─── INPUT DATA ───
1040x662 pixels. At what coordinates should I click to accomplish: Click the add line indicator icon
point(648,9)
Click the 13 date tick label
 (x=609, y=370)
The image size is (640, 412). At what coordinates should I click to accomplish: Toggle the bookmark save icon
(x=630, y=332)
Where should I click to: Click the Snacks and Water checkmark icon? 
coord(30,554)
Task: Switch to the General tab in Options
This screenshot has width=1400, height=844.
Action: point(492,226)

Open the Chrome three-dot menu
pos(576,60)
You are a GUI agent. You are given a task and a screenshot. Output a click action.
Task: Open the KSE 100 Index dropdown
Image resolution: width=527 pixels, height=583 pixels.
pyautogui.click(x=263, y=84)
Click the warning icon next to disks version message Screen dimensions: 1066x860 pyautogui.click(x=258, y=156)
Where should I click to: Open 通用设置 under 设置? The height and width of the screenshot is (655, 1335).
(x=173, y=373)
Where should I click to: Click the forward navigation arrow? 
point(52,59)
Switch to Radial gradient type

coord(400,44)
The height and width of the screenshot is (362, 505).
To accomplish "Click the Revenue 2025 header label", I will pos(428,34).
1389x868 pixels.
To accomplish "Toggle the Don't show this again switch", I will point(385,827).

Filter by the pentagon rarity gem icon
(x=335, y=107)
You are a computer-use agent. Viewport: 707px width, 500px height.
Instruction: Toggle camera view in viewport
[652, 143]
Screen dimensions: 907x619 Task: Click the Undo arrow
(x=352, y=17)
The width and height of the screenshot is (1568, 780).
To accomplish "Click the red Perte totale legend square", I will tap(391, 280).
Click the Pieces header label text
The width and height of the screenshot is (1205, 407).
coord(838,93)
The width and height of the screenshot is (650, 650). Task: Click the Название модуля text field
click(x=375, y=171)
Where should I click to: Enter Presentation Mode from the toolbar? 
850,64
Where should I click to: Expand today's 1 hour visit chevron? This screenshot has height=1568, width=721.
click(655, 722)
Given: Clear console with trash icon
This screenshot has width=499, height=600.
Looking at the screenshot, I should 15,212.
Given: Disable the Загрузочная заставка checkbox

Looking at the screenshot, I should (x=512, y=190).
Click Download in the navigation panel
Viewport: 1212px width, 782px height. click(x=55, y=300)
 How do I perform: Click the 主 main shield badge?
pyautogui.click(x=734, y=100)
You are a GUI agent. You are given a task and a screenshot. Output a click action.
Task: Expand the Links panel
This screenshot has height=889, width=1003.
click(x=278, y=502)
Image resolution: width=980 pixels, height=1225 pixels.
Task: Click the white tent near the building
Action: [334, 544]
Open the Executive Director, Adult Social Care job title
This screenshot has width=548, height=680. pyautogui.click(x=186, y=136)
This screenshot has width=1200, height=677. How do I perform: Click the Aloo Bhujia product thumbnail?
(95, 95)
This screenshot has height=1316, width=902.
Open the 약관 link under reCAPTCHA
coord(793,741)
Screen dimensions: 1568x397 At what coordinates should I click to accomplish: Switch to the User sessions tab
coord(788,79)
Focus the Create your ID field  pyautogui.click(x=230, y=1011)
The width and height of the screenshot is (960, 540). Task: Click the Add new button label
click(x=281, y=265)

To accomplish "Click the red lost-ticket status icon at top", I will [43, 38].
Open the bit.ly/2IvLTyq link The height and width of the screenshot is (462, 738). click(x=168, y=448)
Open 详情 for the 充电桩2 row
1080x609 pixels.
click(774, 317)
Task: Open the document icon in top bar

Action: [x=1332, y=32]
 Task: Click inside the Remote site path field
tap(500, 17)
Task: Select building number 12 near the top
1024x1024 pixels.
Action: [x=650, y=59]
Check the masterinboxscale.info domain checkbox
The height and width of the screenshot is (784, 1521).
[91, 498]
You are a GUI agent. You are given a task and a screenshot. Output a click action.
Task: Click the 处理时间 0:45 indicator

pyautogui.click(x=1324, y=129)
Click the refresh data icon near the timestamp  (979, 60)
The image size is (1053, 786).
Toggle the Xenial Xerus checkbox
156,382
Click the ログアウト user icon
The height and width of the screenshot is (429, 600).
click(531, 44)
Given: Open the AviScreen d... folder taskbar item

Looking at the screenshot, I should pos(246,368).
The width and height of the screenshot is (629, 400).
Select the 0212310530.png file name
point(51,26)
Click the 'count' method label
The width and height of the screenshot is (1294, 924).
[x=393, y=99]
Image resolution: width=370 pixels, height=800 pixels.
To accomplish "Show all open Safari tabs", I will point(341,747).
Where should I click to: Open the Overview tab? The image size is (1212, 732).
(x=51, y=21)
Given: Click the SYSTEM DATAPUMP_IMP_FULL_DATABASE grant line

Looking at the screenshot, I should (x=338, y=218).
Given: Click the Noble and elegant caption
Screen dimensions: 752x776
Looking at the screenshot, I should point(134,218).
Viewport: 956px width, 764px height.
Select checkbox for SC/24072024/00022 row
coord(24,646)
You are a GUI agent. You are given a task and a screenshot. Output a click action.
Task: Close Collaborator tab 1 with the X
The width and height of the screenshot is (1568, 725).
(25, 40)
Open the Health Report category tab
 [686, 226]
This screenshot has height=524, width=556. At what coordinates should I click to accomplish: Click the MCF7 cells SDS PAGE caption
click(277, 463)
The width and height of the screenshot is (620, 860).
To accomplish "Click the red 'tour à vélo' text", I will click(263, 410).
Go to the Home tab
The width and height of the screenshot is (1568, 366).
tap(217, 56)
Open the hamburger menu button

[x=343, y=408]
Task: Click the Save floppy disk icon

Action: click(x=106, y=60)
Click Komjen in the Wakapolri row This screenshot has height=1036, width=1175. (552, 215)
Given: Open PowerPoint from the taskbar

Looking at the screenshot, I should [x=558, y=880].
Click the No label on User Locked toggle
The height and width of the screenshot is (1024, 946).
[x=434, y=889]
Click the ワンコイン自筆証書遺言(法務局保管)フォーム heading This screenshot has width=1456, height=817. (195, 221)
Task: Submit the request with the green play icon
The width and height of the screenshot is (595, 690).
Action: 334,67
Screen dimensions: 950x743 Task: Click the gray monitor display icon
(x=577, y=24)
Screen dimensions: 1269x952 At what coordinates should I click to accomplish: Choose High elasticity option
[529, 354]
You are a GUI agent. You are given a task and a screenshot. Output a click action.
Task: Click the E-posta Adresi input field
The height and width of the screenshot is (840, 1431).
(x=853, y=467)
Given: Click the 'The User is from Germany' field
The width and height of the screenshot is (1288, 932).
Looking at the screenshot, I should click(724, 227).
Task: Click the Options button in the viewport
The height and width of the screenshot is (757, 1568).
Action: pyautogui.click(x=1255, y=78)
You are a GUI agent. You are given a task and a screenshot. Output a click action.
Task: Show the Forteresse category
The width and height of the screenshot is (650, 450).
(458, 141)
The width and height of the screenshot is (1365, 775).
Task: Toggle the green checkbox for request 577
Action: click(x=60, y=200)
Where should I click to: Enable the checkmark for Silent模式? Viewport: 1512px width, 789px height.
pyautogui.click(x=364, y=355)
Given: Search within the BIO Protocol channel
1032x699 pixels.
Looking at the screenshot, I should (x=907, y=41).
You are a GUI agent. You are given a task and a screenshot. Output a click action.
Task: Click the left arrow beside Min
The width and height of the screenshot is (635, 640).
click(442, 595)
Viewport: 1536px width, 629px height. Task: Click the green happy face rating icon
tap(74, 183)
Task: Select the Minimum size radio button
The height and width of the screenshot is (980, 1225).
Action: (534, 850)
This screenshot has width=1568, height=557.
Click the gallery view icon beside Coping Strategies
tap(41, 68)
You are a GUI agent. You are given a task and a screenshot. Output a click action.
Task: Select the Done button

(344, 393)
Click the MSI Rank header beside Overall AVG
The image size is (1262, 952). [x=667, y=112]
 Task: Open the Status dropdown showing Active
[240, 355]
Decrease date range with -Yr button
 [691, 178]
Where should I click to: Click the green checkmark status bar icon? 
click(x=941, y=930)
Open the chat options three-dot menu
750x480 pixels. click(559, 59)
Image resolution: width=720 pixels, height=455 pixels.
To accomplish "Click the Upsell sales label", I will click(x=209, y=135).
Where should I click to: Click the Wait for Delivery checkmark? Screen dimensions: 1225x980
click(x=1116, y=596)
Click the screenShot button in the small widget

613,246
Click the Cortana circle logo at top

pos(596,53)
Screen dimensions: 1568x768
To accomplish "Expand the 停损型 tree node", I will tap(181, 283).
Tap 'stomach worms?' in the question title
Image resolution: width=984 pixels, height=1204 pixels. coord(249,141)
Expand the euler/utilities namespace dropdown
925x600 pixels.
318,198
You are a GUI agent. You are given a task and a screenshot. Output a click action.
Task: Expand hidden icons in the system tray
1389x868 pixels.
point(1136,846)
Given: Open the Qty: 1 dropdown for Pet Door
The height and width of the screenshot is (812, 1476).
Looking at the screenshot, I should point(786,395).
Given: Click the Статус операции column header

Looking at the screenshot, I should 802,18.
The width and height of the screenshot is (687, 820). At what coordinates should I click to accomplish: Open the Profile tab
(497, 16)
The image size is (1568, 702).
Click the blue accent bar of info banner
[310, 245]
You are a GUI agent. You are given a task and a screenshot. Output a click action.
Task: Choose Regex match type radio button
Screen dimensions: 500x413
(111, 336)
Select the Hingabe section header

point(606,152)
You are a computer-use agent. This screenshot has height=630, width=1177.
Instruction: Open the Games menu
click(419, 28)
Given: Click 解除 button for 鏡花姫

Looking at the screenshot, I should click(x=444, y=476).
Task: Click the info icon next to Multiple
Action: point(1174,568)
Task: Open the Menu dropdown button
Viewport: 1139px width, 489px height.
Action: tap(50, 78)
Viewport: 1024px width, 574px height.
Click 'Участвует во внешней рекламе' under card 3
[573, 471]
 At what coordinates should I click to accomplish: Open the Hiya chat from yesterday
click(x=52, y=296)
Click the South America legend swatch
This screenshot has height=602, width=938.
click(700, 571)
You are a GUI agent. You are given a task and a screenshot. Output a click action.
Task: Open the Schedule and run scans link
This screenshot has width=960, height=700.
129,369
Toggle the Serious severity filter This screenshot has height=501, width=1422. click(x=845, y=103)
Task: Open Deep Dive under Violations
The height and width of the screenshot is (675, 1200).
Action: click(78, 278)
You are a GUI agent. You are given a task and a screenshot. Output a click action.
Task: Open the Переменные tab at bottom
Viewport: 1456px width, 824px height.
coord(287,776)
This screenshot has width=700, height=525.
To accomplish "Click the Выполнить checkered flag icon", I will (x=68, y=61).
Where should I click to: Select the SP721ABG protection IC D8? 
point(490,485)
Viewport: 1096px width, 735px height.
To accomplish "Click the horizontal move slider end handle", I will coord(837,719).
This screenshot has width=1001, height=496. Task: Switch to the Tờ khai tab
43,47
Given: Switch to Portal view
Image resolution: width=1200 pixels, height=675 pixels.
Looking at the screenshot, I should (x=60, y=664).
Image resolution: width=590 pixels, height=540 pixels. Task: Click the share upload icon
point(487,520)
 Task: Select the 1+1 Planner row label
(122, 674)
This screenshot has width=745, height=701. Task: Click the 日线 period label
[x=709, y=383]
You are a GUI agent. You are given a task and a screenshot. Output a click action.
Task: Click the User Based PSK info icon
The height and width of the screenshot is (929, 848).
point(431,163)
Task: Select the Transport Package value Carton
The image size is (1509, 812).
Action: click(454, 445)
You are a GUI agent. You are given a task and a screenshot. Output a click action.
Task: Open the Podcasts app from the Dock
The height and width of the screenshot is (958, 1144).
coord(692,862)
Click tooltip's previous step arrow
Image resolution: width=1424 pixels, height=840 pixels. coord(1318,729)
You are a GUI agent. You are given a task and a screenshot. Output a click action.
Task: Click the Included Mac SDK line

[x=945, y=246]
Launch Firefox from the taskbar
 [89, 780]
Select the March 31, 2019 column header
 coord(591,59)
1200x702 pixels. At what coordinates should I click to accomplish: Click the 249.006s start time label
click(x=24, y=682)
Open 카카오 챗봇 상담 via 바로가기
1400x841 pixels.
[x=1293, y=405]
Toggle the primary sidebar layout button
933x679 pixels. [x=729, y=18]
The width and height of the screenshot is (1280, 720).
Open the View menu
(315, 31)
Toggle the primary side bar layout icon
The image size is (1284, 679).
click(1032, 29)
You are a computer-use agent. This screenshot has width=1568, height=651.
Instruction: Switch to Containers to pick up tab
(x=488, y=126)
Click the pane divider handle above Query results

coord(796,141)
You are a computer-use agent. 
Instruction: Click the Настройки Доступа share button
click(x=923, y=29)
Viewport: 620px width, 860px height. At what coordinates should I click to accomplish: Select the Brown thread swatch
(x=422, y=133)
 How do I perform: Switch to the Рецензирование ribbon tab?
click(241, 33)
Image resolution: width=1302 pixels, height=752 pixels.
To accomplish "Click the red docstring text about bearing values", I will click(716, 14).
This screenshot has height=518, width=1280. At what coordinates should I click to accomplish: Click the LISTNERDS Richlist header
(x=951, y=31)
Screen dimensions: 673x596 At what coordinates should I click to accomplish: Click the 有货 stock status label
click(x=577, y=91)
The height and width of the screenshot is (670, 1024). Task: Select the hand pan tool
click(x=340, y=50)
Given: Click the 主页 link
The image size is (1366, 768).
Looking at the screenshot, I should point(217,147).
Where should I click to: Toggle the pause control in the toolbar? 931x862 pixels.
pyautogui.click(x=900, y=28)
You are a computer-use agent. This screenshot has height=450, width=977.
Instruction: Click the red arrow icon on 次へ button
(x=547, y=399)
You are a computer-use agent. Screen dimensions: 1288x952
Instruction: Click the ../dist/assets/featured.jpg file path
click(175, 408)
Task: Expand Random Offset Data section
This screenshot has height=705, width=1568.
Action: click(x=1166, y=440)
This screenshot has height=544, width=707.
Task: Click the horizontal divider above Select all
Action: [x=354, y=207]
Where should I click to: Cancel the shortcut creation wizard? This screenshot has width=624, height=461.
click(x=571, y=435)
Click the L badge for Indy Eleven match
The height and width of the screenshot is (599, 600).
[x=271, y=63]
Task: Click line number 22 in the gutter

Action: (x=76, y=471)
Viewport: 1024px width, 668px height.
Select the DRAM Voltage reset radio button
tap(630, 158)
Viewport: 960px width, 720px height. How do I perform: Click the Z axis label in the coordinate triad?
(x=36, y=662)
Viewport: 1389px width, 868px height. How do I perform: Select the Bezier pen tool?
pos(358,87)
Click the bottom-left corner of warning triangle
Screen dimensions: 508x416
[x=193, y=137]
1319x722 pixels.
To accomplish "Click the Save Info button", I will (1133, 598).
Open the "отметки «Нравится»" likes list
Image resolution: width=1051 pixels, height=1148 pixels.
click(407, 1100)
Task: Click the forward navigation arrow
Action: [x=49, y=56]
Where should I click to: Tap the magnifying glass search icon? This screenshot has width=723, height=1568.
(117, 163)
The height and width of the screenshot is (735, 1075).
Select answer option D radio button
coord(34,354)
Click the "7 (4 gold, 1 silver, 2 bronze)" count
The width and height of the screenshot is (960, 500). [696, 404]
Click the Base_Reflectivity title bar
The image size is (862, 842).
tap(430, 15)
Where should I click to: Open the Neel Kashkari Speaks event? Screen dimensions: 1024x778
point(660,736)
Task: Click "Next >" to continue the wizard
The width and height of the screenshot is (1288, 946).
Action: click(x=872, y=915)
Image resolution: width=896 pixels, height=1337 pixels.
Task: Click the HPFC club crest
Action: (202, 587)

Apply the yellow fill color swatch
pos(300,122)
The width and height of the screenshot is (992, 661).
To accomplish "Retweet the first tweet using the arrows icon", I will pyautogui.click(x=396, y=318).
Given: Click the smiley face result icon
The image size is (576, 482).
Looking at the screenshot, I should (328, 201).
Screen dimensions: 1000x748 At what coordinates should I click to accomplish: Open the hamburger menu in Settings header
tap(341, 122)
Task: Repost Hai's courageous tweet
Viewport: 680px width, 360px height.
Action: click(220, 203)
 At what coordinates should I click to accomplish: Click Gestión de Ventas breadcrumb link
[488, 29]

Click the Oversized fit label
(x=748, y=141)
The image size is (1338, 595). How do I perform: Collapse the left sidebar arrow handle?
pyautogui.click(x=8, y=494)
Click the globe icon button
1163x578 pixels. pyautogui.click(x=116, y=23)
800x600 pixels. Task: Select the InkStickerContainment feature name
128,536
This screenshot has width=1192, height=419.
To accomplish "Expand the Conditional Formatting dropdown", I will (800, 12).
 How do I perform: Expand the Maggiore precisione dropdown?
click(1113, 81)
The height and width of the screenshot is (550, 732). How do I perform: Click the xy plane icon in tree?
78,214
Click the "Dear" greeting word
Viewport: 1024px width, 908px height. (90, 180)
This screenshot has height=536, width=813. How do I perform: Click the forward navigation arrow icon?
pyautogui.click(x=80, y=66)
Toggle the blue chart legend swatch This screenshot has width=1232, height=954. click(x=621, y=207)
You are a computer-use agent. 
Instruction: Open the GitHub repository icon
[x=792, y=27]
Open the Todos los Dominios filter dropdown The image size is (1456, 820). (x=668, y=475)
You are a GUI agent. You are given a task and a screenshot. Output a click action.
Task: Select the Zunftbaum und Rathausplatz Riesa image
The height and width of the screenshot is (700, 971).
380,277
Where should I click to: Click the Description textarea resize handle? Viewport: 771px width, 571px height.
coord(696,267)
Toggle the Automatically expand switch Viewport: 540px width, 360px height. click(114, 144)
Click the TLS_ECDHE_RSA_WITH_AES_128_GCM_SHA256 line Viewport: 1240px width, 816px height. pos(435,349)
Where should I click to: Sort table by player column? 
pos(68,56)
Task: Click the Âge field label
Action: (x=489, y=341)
───
# EXERCISE
Copy nothing beyond the line containing "Click the Pieces header label text". Transcribe exactly from the first line of the entries down to that line, inclusive.

# SOLVED EXERCISE
1040x662 pixels. At what coordinates should I click to accomplish: Click the add line indicator icon
point(648,9)
Click the 13 date tick label
 (x=609, y=370)
The image size is (640, 412). At what coordinates should I click to accomplish: Toggle the bookmark save icon
(x=630, y=332)
Where should I click to: Click the Snacks and Water checkmark icon? 
coord(30,554)
Task: Switch to the General tab in Options
This screenshot has width=1400, height=844.
Action: point(492,226)

Open the Chrome three-dot menu
pos(576,60)
You are a GUI agent. You are given a task and a screenshot. Output a click action.
Task: Open the KSE 100 Index dropdown
Image resolution: width=527 pixels, height=583 pixels.
pyautogui.click(x=263, y=84)
Click the warning icon next to disks version message Screen dimensions: 1066x860 pyautogui.click(x=258, y=156)
Where should I click to: Open 通用设置 under 设置? The height and width of the screenshot is (655, 1335).
(x=173, y=373)
Where should I click to: Click the forward navigation arrow? 
point(52,59)
Switch to Radial gradient type

coord(400,44)
The height and width of the screenshot is (362, 505).
To accomplish "Click the Revenue 2025 header label", I will pos(428,34).
1389x868 pixels.
To accomplish "Toggle the Don't show this again switch", I will point(385,827).

Filter by the pentagon rarity gem icon
(x=335, y=107)
You are a computer-use agent. Viewport: 707px width, 500px height.
Instruction: Toggle camera view in viewport
[652, 143]
Screen dimensions: 907x619 Task: Click the Undo arrow
(x=352, y=17)
The width and height of the screenshot is (1568, 780).
To accomplish "Click the red Perte totale legend square", I will tap(391, 280).
Click the Pieces header label text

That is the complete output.